Уйти к англичанам? С чем? Кого он им даст? Третьякова? Не нужен им ни Третьяков, ни Шарок. Отдадут в СССР незадачливого перебежчика: получайте от верных союзников по антигитлеровской коалиции.
Уходить надо было тогда, в тридцать девятом, не с пустыми руками пришел бы, а с большой добычей: резидент, агенты, явки, Эйтингон с мексиканской командой. И недалеко пришлось бы идти, на соседней улице их контрразведка.
Немного успокоила Шарока остановка немцев под Москвой – не сумели взять с ходу, значит, НКВД успеет вывезти или уничтожить документы, легенда господина Привалова так быстро не раскроется. Если немцы и победят, то не так скоро, как предсказывали некоторые эмигранты, «фикция отпора» – утверждал писатель Борис Зайцев. Оказалось, не фикция.
Всю свою жизнь Шарок трепетал перед Советской властью, был убежден в ее несокрушимости. И вот со злорадством наблюдал за ее поражением. Но если режим падет, то и ему придется отвечать за его преступления, повязан с ним навсегда. Так что пусть уж лучше продержится, а там будет видно.
А пока надо избрать правильную линию поведения. Молодой русский эмигрант в такое время не может быть изолирован от своих соотечественников. В этом смысле и Шпигельглас, и Эйтингон были предусмотрительны: у него должен быть круг хороших знакомых. И такой круг у него есть, не слишком богатые люди, скорее бедные, но настоящие русские люди, соседи, посетители того же кафе, куда вечерами захаживал Шарок и которое содержал русский хозяин. По воскресеньям Шарок встречался с ними в храме Покрова Пресвятой Богородицы на rue de Lounnel, служил там популярный среди верующих отец Димитрий Клепнин, а мать Мария Пиленко открыла при церкви столовую для бедных и безработных…

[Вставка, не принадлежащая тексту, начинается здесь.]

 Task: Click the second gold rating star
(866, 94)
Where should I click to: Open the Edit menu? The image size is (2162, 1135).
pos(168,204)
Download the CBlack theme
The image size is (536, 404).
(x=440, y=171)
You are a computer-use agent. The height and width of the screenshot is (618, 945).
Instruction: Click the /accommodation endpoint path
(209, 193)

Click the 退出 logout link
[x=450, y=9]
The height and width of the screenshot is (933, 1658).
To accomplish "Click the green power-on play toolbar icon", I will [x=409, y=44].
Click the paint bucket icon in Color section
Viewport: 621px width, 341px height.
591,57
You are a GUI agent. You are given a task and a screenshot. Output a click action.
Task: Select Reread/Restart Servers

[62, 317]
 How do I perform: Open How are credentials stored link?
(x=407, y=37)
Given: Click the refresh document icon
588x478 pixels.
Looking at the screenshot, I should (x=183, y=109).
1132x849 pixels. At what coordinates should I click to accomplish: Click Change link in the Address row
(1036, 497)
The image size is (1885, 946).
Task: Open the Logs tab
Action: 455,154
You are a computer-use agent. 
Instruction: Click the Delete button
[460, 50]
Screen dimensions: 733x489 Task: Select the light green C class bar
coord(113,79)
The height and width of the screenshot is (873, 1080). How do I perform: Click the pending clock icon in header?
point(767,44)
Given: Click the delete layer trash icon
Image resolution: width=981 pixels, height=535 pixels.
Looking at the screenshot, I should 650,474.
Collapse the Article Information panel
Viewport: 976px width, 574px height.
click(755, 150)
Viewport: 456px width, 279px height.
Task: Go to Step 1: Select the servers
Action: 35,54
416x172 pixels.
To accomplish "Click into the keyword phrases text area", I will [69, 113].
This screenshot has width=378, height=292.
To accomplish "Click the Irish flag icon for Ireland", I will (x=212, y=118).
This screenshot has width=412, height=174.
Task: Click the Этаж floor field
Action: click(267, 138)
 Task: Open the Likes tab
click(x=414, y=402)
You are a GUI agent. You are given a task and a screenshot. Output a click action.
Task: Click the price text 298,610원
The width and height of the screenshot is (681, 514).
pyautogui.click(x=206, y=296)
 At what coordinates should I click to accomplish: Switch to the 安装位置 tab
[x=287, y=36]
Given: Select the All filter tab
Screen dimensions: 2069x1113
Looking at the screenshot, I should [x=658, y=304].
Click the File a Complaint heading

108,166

Были среди эмигрантов противники Гитлера, они молчали, были выжидающие и были ликующие, при каждой победе немцев обнимались и целовались. К ним и примкнул Шарок. Не для объятий и поцелуев, а чтобы обезопасить будущее: если победят немцы, то он еще до победы доказал им свою лояльность, если победят русские, то он, советский разведчик, выполнил свой долг – внедрился во вражеский лагерь.
Немецкие власти ликвидировали все эмигрантские организации и создали одну новую, единую, верную Германии, под названием «Управление по делам русской эмиграции во Франции», оно помещалось в большом доме на улице Галянер, там регистрировали эмигрантов, выпускали газету «Парижский вестник». Возглавлял управление какой-то Юрий Жеребков, человек с вихляющей походкой, до войны был профессиональным танцором. Шарок бывал на его выступлениях. Расхаживая по эстраде, Жеребков обрушивался на «советских агентов», которые пытаются разжечь в среде эмигрантов ложнопатриотические чувства.
– Берите пример с миллионов русских солдат, которые против своей воли сражаются в рядах Красной Армии! – восклицал Жеребков. – Они не оказывают сопротивления немецкому наступлению и при первой возможности не только переходят к неприятелю, но выражают желание с оружием в руках бороться против советского режима, освободить Родину от сталинского и большевистского ига.
Бывал Шарок и на других собраниях, устраиваемых для эмигрантов, примелькался там, появились знакомые. Он сбрил усы и бороду, чтобы при случайной встрече не узнал его Третьяков, а встречи с Викой не опасался: Вика в Лондоне с мужем, одним из ближайших сотрудников генерала де Голля. А вскоре перестал опасаться и Третьякова: немцы его арестовали как советского агента, значит, воспользовались данными французской полиции: та подслушала исповедь Плевицкой. Правильно он поступил, оборвав связь с Третьяковым.
Стройный, голубоглазый, русоволосый, в приличном костюме, сдержанный, аккуратный, Шарок производил хорошее впечатление. Но с выбором не торопился. Силу набирал НТС – Национально-трудовой союз, молодые прибавляли в скобках к этому названию (НП) – новое поколение. Из Югославии перебрались в Германию, активно сотрудничали с немцами: в лагерях для военнопленных вербовали «добровольных помощников» в немецкие вспомогательные, охранные, полицейские части, потом вербовали в армию Власова и в национальные формирования СС. Перед несчастными военнопленными, которых Сталин объявил изменниками, вставала дилемма: неизбежная смерть в лагере или жизнь на службе у немцев, многие выбирали жизнь. Перед Шароком такая дилемма не стояла. Подбирал НТС и людей для работы в Восточном министерстве, но служба на оккупированной территории СССР в районной администрации в глухомани не устраивала Шарока. И он обдумывал, тянул время, не мог решить. Однажды поймал себя на мысли, что отвык сам решать, давно уже за него решали другие. Решили они и на этот раз.